:: PARTS OF THE EXERCISE ::
a) In the text about the anxiety book project, which two answers came up repeatedly when people described their anxiety?
b) Continue the text about the anxiety book project after its last sentence.

:: DOCUMENT PASSAGE ::
***
I looked at a wide variety of resources to start the project. I was particularly struck by Olivia Laing’s The Lonely City for how she incorporated scientific research on loneliness with her own experiences and art critique. I aimed to have a similar approach to my work on anxiety where I would include reflections on art and research I consumed. I illustrated diary entries and moments from my own life, such as conversations with my therapist, to provide the reader a more personal lens through which to view the information.
In addition to scientific research, I wanted to showcase other people’s perspectives on anxiety and so issued a series of questions on my Instagram story that I later compiled and transcribed. I highlighted the most visually evocative statements and envisioned the book being divided into three broad categories: research, other people’s perspectives, and then my own experiences with anxiety, with a set number of pages devoted to each category.
I asked the following on my Instagram story:
1. What do you understand by the word ‘anxiety’? How does it manifest for you?
2. What do you do to combat it? Are you listening to music, watching something, hanging out with friends to distract yourself?
3. Would you want to live without it?
The first two questions yielded a variety of results, showing that each person understood their anxiety to mean something personal to them (though shortness of breath and tears were two recurring answers). For the final question, responses included people saying outright that they wished to no longer be anxious while others feared that without it they would become less empathetic and attentive to others in their lives.
***
:: SOURCE DATA ::
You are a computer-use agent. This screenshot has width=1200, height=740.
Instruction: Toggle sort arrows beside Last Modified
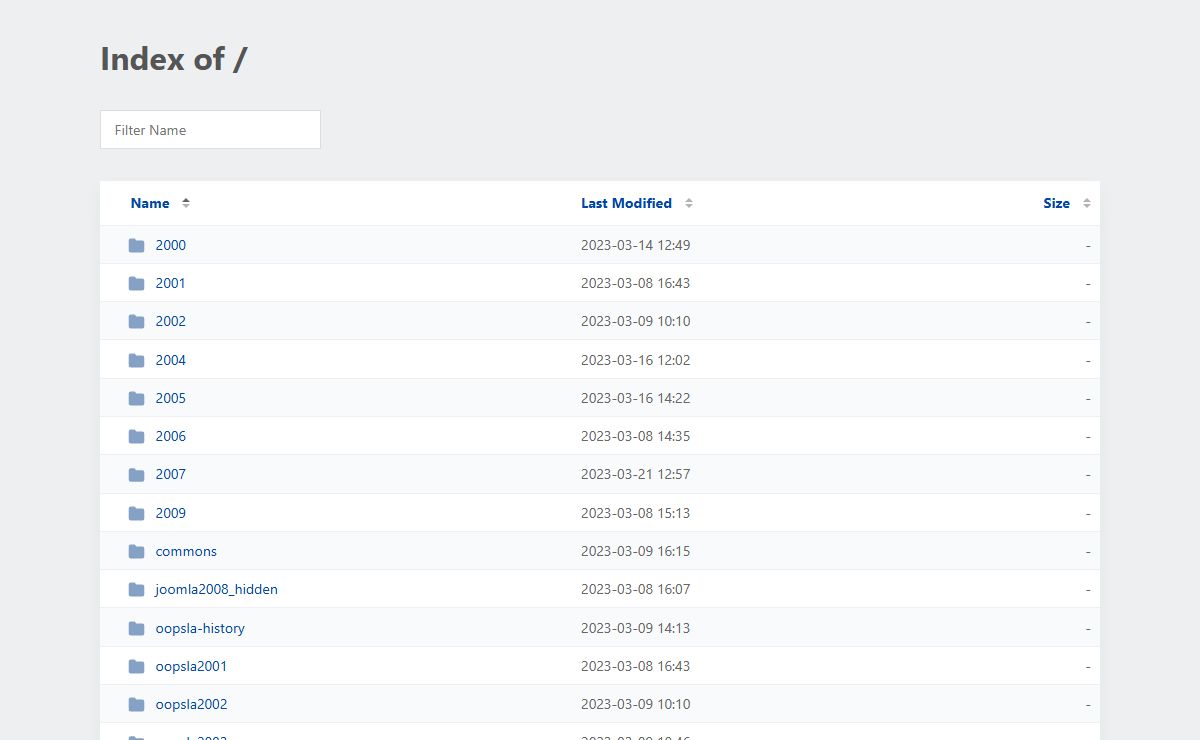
***
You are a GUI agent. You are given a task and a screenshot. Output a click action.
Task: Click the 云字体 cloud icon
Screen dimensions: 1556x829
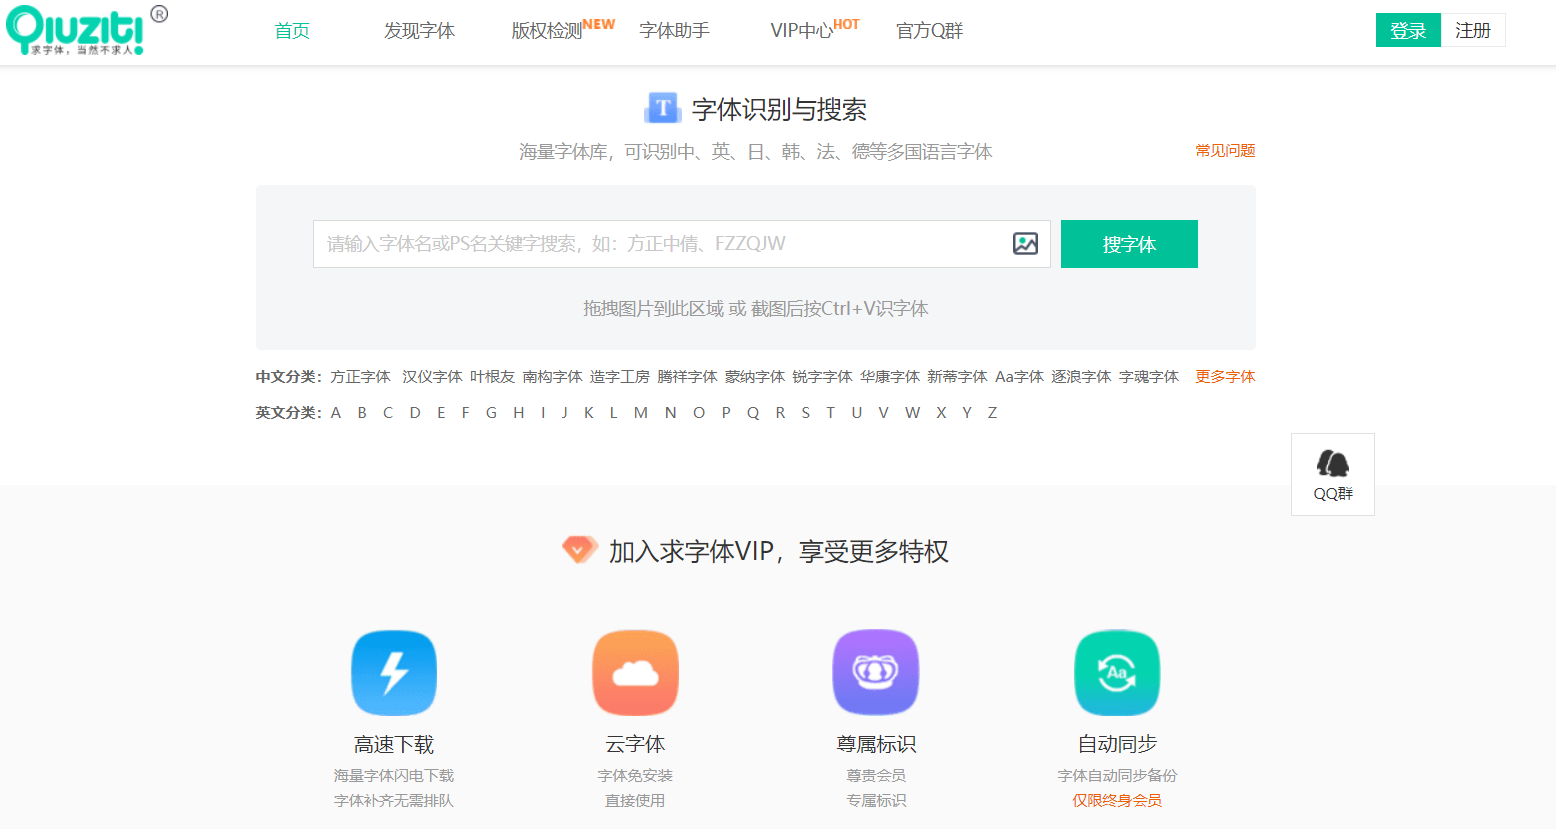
***
:: YOUR WRITTEN ANSWERS ::
a) Shortness of breath and tears.

b)
By the end of the fall semester I had largely given up on incorporating other people’s perspectives on anxiety, as well as scientific research. Though I had made some reiterations of those pages (seen above), I had no idea how to stitch them all together or do them justice within the time constraint of one academic year.
I decided to focus only on my own experiences and illustrate those but even that proved vast at the time. I found it difficult to focus on any one aspect of my anxiety and to present it in a way that would make cohesive sense to anyone who wasn’t me.
During the winter break I experimented with patterns and sequential art. The project began taking shape, it could be a collection of abstract pieces that could each say something different about how I experienced anxiety. These pieces would be accompanied by text further explaining what was happening and to inject humour into the book when things became too tense. In one illustrated crowd scene, accompanying text would ask the reader to pick out whoever was anxious in that crowd. The next page would reveal the answer: they all were.
I indulged in free writing and used my brushes to letter some more dramatic pieces. I also experimented with found photographs. I scanned them and drew over the printouts, wondering if I could use family photographs to question anxiety as an inherited trait.